**AVAILABLE DATA**:
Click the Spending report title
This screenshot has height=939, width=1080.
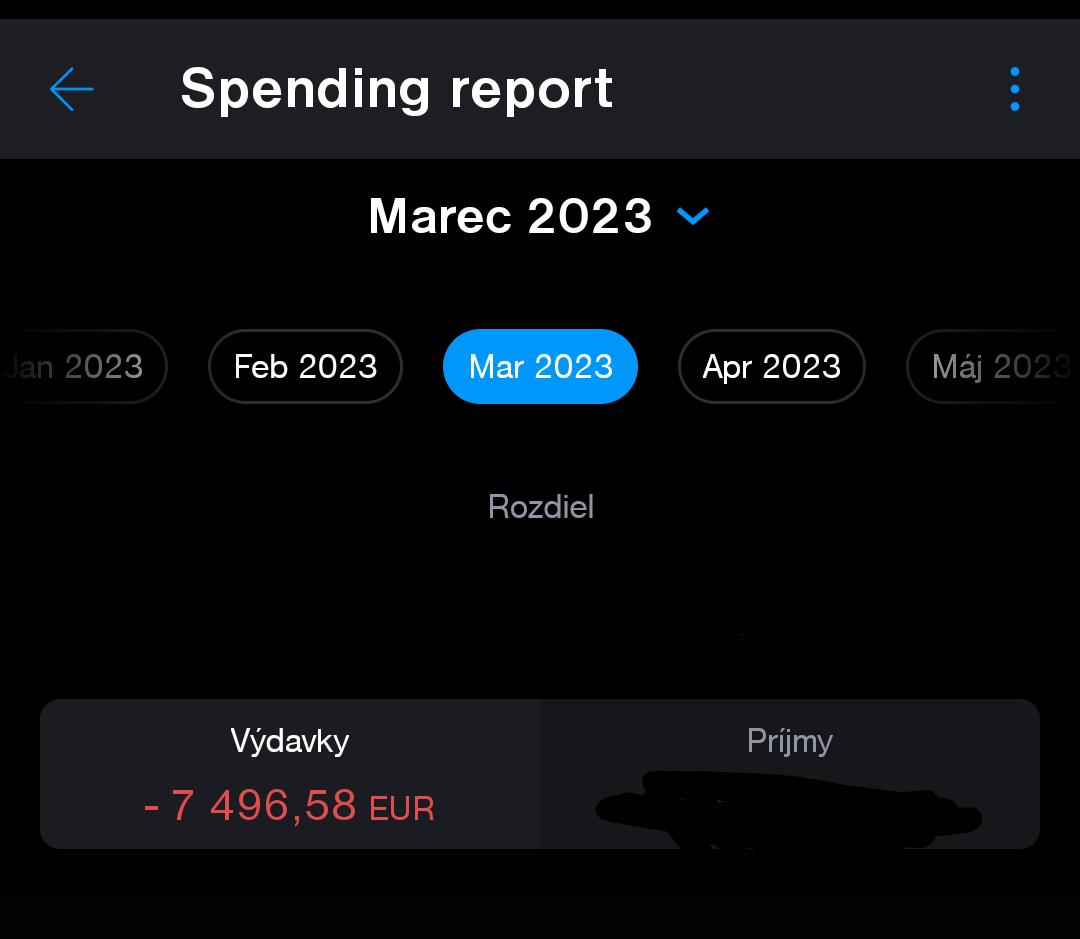pos(396,89)
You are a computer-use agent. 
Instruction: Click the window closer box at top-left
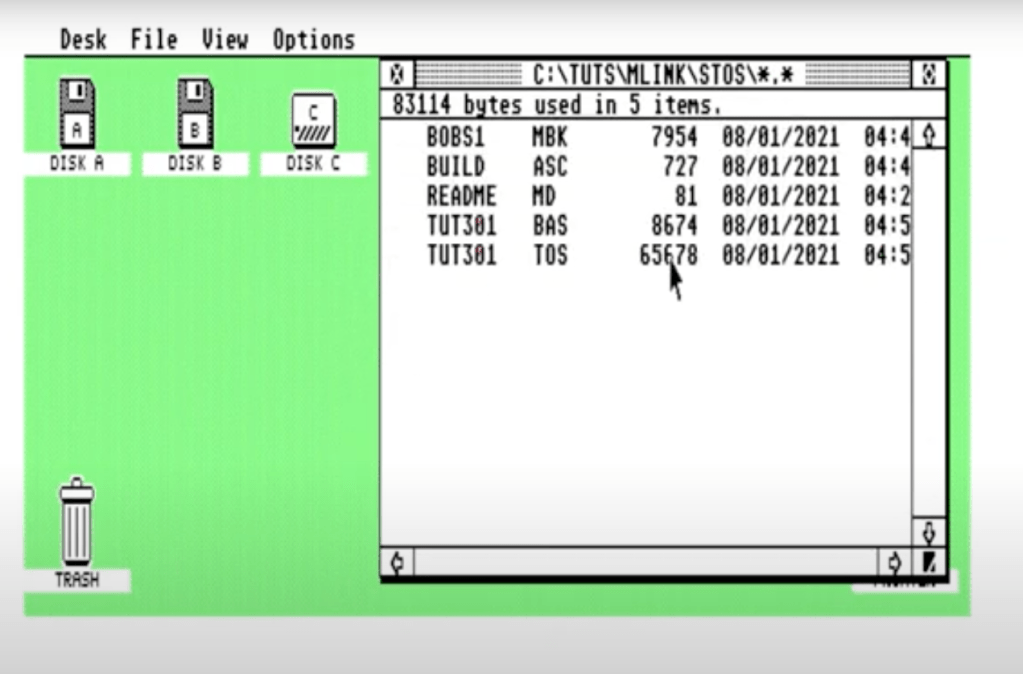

**TO DO**: Set down each entry above exactly as it appears. Omit the pictures.

**FINAL ANSWER**:
Click the Spending report title
This screenshot has height=939, width=1080.
pos(396,89)
You are a computer-use agent. 
Instruction: Click the window closer box at top-left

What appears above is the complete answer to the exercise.